Hugo Chávez is just one of Latin America’s many eccentric leaders

In a region where first ladies organize meetings for witches, and presidents punish opposing soccer players with a swift kick on the behind, Hugo Chávez’s peculiarities are relatively par for the course. (Flickr: EXAME.com)
By CASTO OCANDO
Channel: Latin American Affairs
The theory that the U.S. may have developed a sophisticated laser-like beam capable of inoculating cancer in several Latin American presidents, is not the only wild idea spread by eccentric Venezuelan President Hugo Chávez, nor is it an isolated act in a continent full of eccentric leaders and governments.
The idea of the cancer laser, expressed by Chávez without a hint of humor before a group of high military officials last Thursday, Dec. 29, is the latest addition to Chávez’s long list of incredible and bizarre statements.
“Would it be so strange that they’ve invented technology to spread cancer and we will not know for 50 years?” Chávez asked.
Chávez’s claims came shortly after the government in Buenos Aires announced that Argentine president Cristina Fernandez de Kirchner was to undergo treatment for thyroid cancer.
Chávez himself has been subjected to sessions of chemotherapy for an undisclosed type of cancer. Three other South American leaders have had to undergo medical anticancer treatments as well: former Brazilian President Lula Da Silva, the current president of Brazil Dilma Rousseff, and the president of Paraguay, Fernando Lugo.
In January, Chávez was the subject of humorous comments after he accused the U.S. Navy of having caused the deadly earthquake in Haiti, using advanced machinery that generated shock waves through the seabed and shook the small island nation.
In February 2008, during a live broadcast, Chávez revealed to a stunned audience another astonishing hypothesis: that in the past there could have been life on Mars, but it was likely extinguished by the effects of global warming, which is a consequence of “savage capitalism.”
“I am one who says, and this is just my speculation, that on Mars, why couldn’t there have been life? Why not? Maybe we just (…) Maybe on Mars they produced (…) pigs, and just (…) overheating, a process similar to that here (on Earth) we could have done with life on Mars,” said Chávez.
In another televised speech in 2005, Chávez denounced the opposition to have hired an army of “200 witches” to do black magic in order for him to get out of power.
“They threw voodoo at me,” the president said in his program.
Several people who know him intimately, such as Luis Miquilena, a former close political advisor who later joined the opposition, say that Chávez had the habit of keeping an empty seat at the dinner table, reserved for the spirit of Simon Bolivar, the Venezuelan national hero who founded the country.
Some observers believe that Chávez’s eccentric statements are intended to appeal the imagination of his followers, most of them in the lower strata of Venezuelan society.

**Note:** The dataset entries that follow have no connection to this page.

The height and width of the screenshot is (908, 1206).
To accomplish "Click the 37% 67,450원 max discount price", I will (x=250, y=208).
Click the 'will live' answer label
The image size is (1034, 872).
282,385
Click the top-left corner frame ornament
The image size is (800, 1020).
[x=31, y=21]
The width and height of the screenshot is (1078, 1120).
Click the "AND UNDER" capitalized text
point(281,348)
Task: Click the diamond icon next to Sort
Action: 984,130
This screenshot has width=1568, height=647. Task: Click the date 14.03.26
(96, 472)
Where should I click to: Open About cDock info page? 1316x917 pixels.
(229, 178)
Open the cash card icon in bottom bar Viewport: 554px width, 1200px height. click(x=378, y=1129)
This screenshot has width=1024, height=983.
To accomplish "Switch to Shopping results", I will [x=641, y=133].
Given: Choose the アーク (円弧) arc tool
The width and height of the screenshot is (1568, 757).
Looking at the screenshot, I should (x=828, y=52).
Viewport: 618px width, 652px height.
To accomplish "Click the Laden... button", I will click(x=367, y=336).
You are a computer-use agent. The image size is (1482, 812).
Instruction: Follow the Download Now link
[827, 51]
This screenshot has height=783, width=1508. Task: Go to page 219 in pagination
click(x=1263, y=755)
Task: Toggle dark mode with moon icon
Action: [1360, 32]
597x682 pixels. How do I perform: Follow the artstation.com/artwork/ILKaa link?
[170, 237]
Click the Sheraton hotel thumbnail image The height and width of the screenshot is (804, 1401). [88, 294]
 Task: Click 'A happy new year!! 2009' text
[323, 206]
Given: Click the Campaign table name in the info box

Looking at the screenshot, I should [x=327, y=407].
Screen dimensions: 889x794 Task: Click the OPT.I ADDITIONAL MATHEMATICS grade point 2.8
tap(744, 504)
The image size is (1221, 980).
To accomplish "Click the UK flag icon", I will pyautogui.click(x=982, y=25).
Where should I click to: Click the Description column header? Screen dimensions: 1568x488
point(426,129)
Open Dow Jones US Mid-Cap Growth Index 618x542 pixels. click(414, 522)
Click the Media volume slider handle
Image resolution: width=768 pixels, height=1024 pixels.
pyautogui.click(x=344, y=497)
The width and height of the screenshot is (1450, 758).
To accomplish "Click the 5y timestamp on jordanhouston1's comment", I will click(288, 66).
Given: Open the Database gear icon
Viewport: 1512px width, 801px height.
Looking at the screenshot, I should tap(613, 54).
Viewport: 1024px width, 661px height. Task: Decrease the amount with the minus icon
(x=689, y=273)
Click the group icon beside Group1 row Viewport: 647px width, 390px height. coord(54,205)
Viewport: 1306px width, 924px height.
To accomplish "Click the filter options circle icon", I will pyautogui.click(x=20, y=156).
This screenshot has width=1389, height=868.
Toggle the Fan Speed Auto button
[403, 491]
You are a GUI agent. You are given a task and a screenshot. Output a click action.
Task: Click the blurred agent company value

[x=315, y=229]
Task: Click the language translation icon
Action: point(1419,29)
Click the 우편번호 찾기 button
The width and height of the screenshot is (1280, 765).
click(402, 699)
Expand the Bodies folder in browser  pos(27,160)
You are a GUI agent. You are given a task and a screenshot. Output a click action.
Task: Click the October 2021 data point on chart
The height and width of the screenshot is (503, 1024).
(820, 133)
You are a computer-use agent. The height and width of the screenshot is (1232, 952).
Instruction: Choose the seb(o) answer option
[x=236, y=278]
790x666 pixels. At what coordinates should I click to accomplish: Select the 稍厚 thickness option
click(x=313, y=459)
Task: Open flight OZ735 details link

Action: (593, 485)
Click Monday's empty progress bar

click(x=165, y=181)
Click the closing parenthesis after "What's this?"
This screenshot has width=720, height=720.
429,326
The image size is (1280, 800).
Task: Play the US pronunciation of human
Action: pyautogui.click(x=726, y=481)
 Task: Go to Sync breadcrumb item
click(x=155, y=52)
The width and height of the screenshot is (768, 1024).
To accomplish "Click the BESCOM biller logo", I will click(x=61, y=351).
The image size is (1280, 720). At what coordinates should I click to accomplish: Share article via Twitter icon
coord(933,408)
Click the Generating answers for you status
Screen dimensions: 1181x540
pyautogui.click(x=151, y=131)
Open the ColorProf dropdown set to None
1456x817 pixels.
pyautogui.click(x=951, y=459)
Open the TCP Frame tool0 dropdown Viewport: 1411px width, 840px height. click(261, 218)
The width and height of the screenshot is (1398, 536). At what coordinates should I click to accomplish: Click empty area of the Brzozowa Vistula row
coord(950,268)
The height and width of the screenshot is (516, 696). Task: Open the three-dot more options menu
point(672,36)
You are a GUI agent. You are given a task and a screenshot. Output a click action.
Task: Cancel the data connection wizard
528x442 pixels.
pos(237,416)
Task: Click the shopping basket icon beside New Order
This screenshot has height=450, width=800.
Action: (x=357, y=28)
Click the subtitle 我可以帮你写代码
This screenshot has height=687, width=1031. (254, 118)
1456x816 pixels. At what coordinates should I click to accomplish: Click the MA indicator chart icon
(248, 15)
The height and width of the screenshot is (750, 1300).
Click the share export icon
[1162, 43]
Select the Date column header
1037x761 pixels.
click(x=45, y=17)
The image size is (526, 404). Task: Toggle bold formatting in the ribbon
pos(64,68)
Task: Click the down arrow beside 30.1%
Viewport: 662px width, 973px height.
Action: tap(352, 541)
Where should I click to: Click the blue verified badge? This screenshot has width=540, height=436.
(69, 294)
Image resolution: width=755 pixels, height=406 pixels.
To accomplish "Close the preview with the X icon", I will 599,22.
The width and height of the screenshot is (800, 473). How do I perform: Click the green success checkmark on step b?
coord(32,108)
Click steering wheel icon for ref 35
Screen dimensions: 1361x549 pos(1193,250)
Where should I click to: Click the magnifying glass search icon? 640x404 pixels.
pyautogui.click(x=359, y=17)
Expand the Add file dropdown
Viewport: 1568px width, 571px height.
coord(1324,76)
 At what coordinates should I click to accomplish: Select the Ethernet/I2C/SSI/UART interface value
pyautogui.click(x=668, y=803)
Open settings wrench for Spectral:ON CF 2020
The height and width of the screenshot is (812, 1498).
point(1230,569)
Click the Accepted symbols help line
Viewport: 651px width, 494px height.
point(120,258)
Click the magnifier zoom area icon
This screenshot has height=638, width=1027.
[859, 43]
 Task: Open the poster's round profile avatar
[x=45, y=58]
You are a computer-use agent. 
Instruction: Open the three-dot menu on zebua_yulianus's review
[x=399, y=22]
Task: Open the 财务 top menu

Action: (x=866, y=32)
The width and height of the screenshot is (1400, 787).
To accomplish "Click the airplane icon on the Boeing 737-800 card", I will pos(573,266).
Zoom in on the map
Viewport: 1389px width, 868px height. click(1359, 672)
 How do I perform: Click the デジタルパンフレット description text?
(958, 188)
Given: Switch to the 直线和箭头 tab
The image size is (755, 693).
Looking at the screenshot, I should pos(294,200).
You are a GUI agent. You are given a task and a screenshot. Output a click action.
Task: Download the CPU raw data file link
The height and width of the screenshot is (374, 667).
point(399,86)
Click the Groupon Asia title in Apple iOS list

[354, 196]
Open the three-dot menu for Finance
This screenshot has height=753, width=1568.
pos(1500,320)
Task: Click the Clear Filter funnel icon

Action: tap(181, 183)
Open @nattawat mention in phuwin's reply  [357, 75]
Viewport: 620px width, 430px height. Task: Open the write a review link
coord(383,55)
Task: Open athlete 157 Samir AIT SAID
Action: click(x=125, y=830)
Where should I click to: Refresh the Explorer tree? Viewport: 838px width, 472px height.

“I always thought his eccentricities were intended to appeal to his domestic audience and not an expression of ideology,” said former president of Brazil, Fernando Henrique Cardoso, in his memoirs.
But Chávez is hardly the only leader with a history of eccentricity.
The late Argentine president Nestor Kirchner used to be very dismissive and even rude with the world leaders and captains of industry who visited him.
In 2004, he sent a low level officer to receive Hu Jintao, President of China, although he had come to Argentina to sign investment agreements of $20 billion. On another occasion, he chose to go to the Buenos Aires suburbs to inaugurate a minor public construction, rather than to meet Carly Fiornia, the then-chairman of computer giant Hewlett-Packard, who had come to expand investments in the southern country.
In Bolivia Evo Morales is well known both for his love of coca leaf and for his passion for soccer. In matches he plays, he usually punishes other players that commit a foul against him by kicking them in the rear end. Morales has also been spreading conspiracy theories such as that he’s afraid to enter the U.S. because he believes federal agents would sneak drugs inside his plane, to justify his arrest.
In Nicaragua, the first lady Rosario Murillo is an outspoken advocate of witches and witchcraft. In 2008, Murillo organized the first congress of witches in Nicaragua with the full approval of President Daniel Ortega, a leader who once declared himself a Marxist.
“The constant use of flowers by Ortega during political events is part of witchcraft rituals practiced by the presidential couple,” said Nora Sandigo, Nicaraguan activist who lives in Miami.
Yet, it is in their economic policy where left-leaning governments in Latin America have implemented the most eccentric prescriptions on behalf of the XXI Century Socialism - at a stunning cost.
A report in early 2010 by the conglomerate HSBC, aptly titled “The Costs of Eccentricity”, identified Argentina, Venezuela, Ecuador, and Honduras, as the most eccentric countries in the region, due to the economic policies developed by their governments.
“In general, these initiatives and stances have resulted in overheated economies with higher inflation rates, low relative leverage, capital flight, and poor asset performance. Therefore, the costs of policy eccentricity could be significant.”